Exercise — Extend the Fire Emblem Fates article below, starting immediately after its last sentence.

Provided passage —
Back in April, Nintendo outlined the byzantine release system for Fire Emblem IF. The game, which releases tomorrow in Japan, is coming in two versions: Fire Emblem IF: White Kingdom and Fire Emblem IF: Black Kingdom. White Kingdom is the game you purchase if you want to follow the path of the regal Hoshido, while you'll buy Black Kingdom if you want to choose the contentious Nohr clan. The turning point in the game is at Chapter 6; if you have the physical versions, the choice is made for you. If you have the digital version, making your decision during Chapter 6 locks you out of the other side of the game.
In Japan, each version will cost 4,700 ($39.25, probably $39.99 in the US) and you can buy the other path as DLC for 2,000 yen ($16.70, probably $19.99). Finally, there's a third DLC storyline you can pick up at a later date. If you don't want to mess with the DLC, there's the Special Edition, which gives you all three paths and an art book for 9,250 yen ($77.26, maybe $79.99?).
When I dropped this information before, people weren't particularly happy about it. Many, including myself, hoped that the North American release would skip the DLC scheme and include the two primary paths. Unfortunately, that's not the case.
"Fire Emblem Fates comes in two different versions, called the Conquest and Birthright editions," Nintendo told Polygon. "In the U.S., Conquest and Birthright will both be sold separately, as is already the case in Japan. For those who have purchased either the Conquest or Birthright edition, a third edition will be made available as downloadable content at a later stage. Details on how the three storylines will be made available in other regions will be announced at a later date."
Fire Emblem Fates: Conquest is the Western title of Fire Emblem IF: Black Kingdom, featuring the Nohr path. Fire Emblem Fates: Birthright is the new title for Fire Emblem IF: White Kingdom, which is the Hoshido path. The Pokemon-style business model is being carried forward to Western audiences. If you're buying a physical copy, you should probably do your research beforehand. (My heart says Hoshido, my body says Nohr.)
The good news for some players is that Fire Emblem Fates will offer same-sex romance options this time around.
"In the Conquest edition of the game, there is a male character that the game's player may have his/her male main character marry after they bond in battle," Nintendo's statement to Polygon continued. "Similarly, the Birthright edition features a female character that a female main character may marry after bonding in battle. Both of the aforementioned characters can be encountered in the third edition of the game."
The Fire Emblem series has had the support/pairing mechanic for a long time, but Awakening was the first time that combat mechanic was backed up by a social dating-sim. While it was fun pairing up your team, the dating sim aspect had the additional benefit of making you care about your entire crew though repeated conversations. Like any bit of popular entertainment with a wide cast, the fans took what Nintendo and Intelligent Systems had given them and went to work pairing up the cast in all sorts of ways. (Seriously, current Fire Emblem fandom is super hyped about potential pairings.) Many of these pairings tended to be homosexual, despite that option not existing in the game; same-sex pairs could not achieve the S-rank needed for a romantic pairing.

Provided data —

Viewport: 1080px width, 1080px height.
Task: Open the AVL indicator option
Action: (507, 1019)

* * *

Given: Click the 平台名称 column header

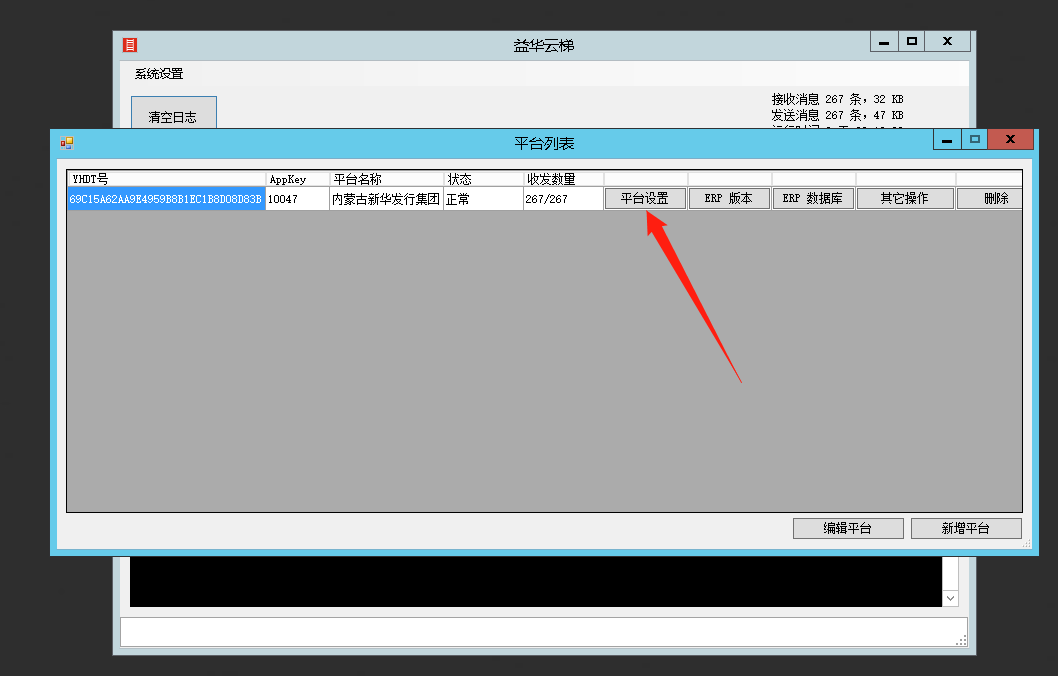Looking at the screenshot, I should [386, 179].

Answer to this exercise —
As it stands, Fire Emblem Fates is looking to be one of Nintendo's more progressive titles. It's only two characters, and both characters are technically bisexual, but the fact that there are same-sex relationship options at all is a big step forward for Nintendo. On the Hoshido/Birthright side, the female option is this character, who is actually one of the children available in the title. (Yep, your married people can have kids.) On the Nohr/Conquest side, the male option is this guy, one of the game's primary supporting cast members. Both characters will also be available in the third DLC storyline. Fire Emblem Fates also features darker-skinned characters like Rinka and Benoit. It's a small inclusion, but for myself, it's a welcome one.
Nintendo's always been a very family-friendly company, creating games everyone can play, but it's also been a conservative one. Despite its commitment to creating inclusive experiences, there have been players who have felt left out and forgotten. Animal Crossing: New Leaf lacked the ability to choose skin color, despite having the technology available in the game's tanning feature. Around the same time, some Tomodachi Life fans who were unhappy when the company patched out a bug that allowed for same-sex relationships. In a game about life and relationships, those players felt that leaving homosexual options out of the mix was a disservice to the fanbase.
Nintendo later apologized for the removal, noting that it wasn't possible to change Tomodachi Life's design at that point.
"We apologize for disappointing many people by failing to include same-sex relationships in Tomodachi Life," said the company at the time. "Unfortunately, it is not possible for us to change this game's design, and such a significant development change can't be accomplished with a post-ship patch. At Nintendo, dedication has always meant going beyond the games to promote a sense of community, and to share a spirit of fun and joy. We are committed to advancing our longtime company values of fun and entertainment for everyone. We pledge that if we create a next installment in the Tomodachi series, we will strive to design a game-play experience from the ground up that is more inclusive, and better represents all players."
Now we have two bisexual characters in Fire Emblem. Yes, it's a small step, one that requires a bit of work to access. For many fans, it's still a step in the right direction. It's a step that can be built upon and improved in the future. And improvements should be lauded and celebrated, if only so developers and publishers will know that the community wants more.
So, good job Nintendo and Intelligent Systems.